Abstract

Eugene R. Sheppard's study examines Leo Strauss, the Jew, the German, the Zionist, the critic of liberalism, and above all the philosopher. The Strauss that emerges from this meticulous study is a fervent conservative and an eclectic voice. Simultaneously shaped by the multiplicity of biographical, historical, and philosophical contexts, Strauss bridged some of the most extreme Weimar philosophical traditions in his own work. Born into rural Hesse in the small town of Kirchhain, raised in a middle-class Jewish family, Strauss grew up within a Jewish community of religious observance and patriotism, a conservative region in which political antisemitism found receptive listeners. Recalling his childhood in a Zionist article, Strauss believed that the rural Hessen communities had “remained virtually untouched by the liberal Reform movement” (p. 10) in the nineteenth century. For him, his place of origin informed his philosophical and political views.

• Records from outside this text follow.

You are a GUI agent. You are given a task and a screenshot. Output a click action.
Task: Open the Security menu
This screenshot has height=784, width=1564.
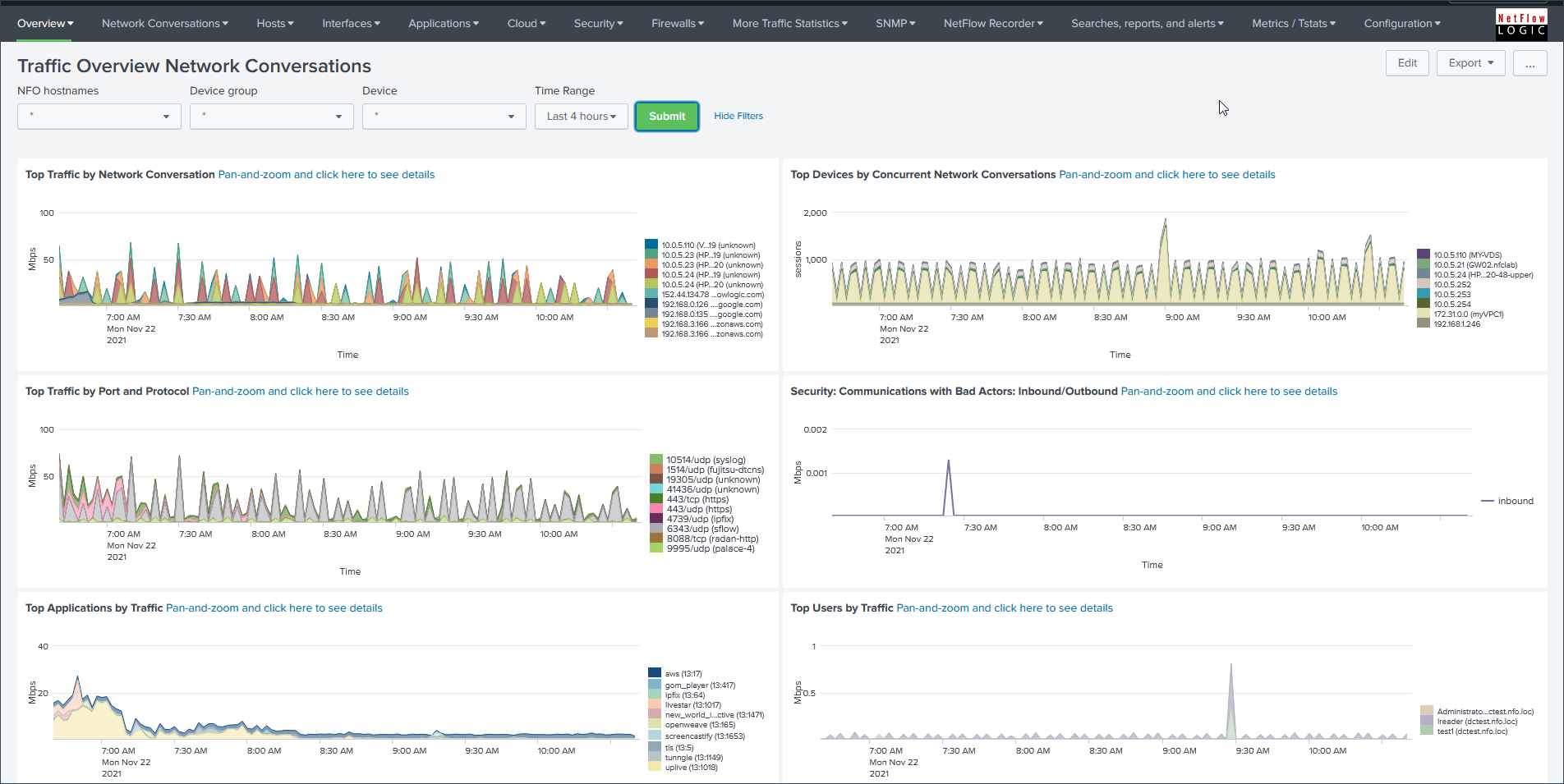[x=598, y=24]
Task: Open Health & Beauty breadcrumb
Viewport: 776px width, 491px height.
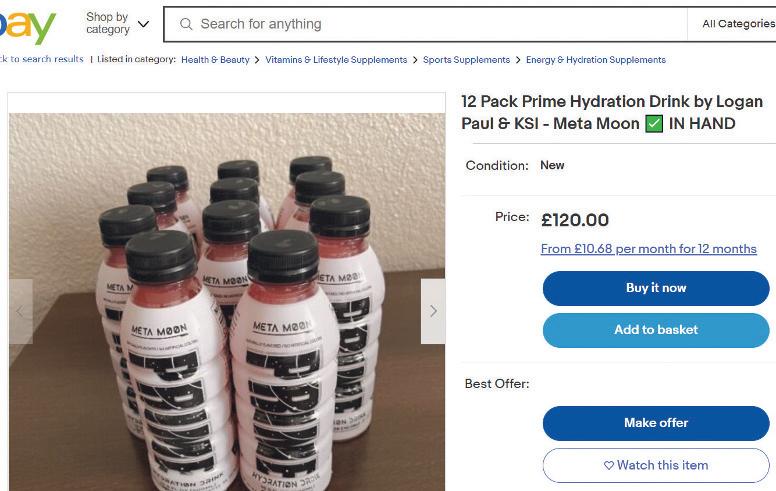Action: [x=215, y=60]
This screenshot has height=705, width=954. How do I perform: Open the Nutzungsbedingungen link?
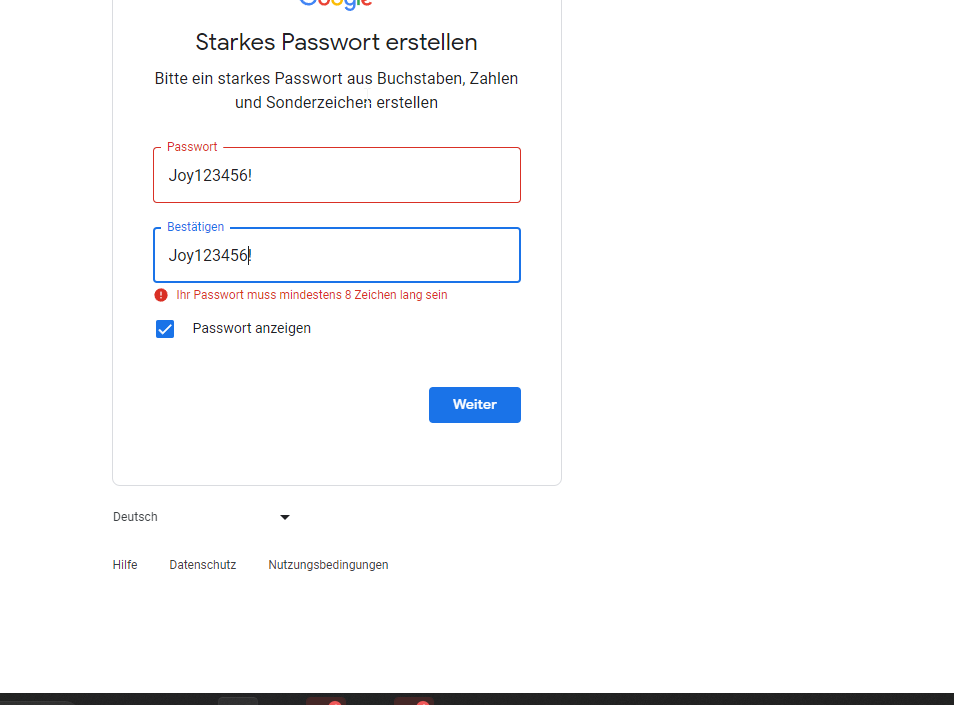tap(328, 565)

Kirchhain also placed him in geographical proximity to the neo-Kantian and Jewish philosopher Hermann Cohen, whose philosophical work continued to emanate from Marburg even after his retirement in 1912. Strauss shared with many other German Jewish intellectuals of the period a great admiration for the Jewish neo-Kantian “because he was a passionate philosopher and a Jew devoted to Judaism” (p. 14).